▸ ПИСЬМЕННОЕ ЗАДАНИЕ A:
Назовите всех авторов, чьих шутов, клоунов или комедиантов упоминает отрывок о Рембрандте, и укажите, кто именно у каждого назван.

▸ ЦИТИРУЕМЫЙ ОТРЫВОК:
Очевидно, что, работая в унисон со сложившейся модой – ассоциировать голландцев с библейским народом, а годы, проведенные внутри Габсбургской империи, ассоциировать с Вавилонским пленением евреев, – Рембрандт пошел дальше. Он провозгласил сострадание к изгою критерием гуманизма.
5
В молодости Рембрандт рисовал веселых людей, на автопортрете с Саскией он смеется; затем изображал стариков, подводящих итоги жизни; они смотрят внутрь себя и никогда не улыбаются. Лишь в последнем автопортрете, где на зрителя глядит изглоданный жизнью старик, Рембрандт засмеялся вновь. Есть другой автопортрет, который можно поставить рядом с предсмертным рембрандтовским. Ван Гог, рисуя себя с перевязанным ухом, показал, как человек, раздавленный судьбой, решил еще немного поработать. В последнем автопортрете Рембрандта жалкий доходяга, у которого отняли все, чье искусство никому не нужно, – смеется.
Европейский гуманизм знает, что он смешон, потому отождествляет себя с шутами и отверженными. Комедианты Пикассо и клоуны Руо, шуты Шекспира и Веласкеса смеются так же, как беззубый Рембрандт. Так смеется шут Гонелла кисти Фуке и величайший живописец Френхофер, выдуманный Бальзаком («Неведомый шедевр»). Рембрандт в этом автопортрете напоминает старика Френхофера, общее и то, что оба художника отыскали связь вещей, пресловутый философский камень. В алхимической традиции одинокая смерть есть обязательная прерогатива творца – мастер уподобляется Христу; такая смерть есть условие воскрешения. В этом они тоже сравнялись.
Трудно разграничить, где у Рембрандта кончается натурное рисование и где начинается выдумка: живописная субстанция являет собой алхимическую реакцию, смесь того и другого. В лессировках, отменивших локальный цвет, превративших живопись в бесконечную рефлексию, красочное вещество стало субстанцией жизни. Если рассматривать европейскую культуру как последовательность алхимических упражнений, то можно констатировать, что Микеланджело получил единый продукт из соединения Ветхого Завета и античности, этот продукт называется гуманизмом. Рембрандт данный продукт употребил для дальнейших реакций: показал, что гуманизма довольно, чтобы заменить им социальную историю. Это не христианский имперский гуманизм и не светский неоплатонизм Флоренции – это всего лишь человечность; но Рембрандт добился того, что данное вещество оспорило продукт социальной эволюции – права.

▸ ИСХОДНЫЕ ДАННЫЕ:

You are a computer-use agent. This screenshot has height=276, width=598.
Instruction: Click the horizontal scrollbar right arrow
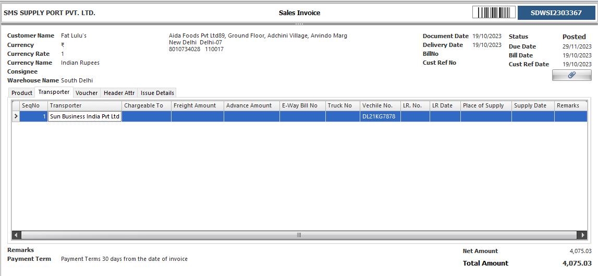click(582, 235)
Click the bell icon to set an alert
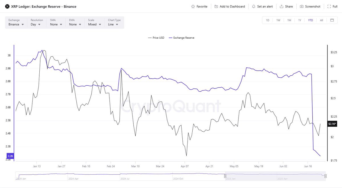 253,6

▸ ПИСЬМЕННОЕ ЗАДАНИЕ B:
Перепишите все записи, поставив «scroll bar» вместо «scrollbar» и больше ничего не трогая. Картинки в ответ не включайте.

▸ ОТВЕТ A:
- Пикассо: комедианты
- Руо: клоуны
- Шекспир: шуты
- Веласкес: шуты
- Фуке: шут Гонелла

▸ ОТВЕТ B:
You are a computer-use agent. This screenshot has height=276, width=598.
Instruction: Click the horizontal scroll bar right arrow
click(582, 235)
Click the bell icon to set an alert
 253,6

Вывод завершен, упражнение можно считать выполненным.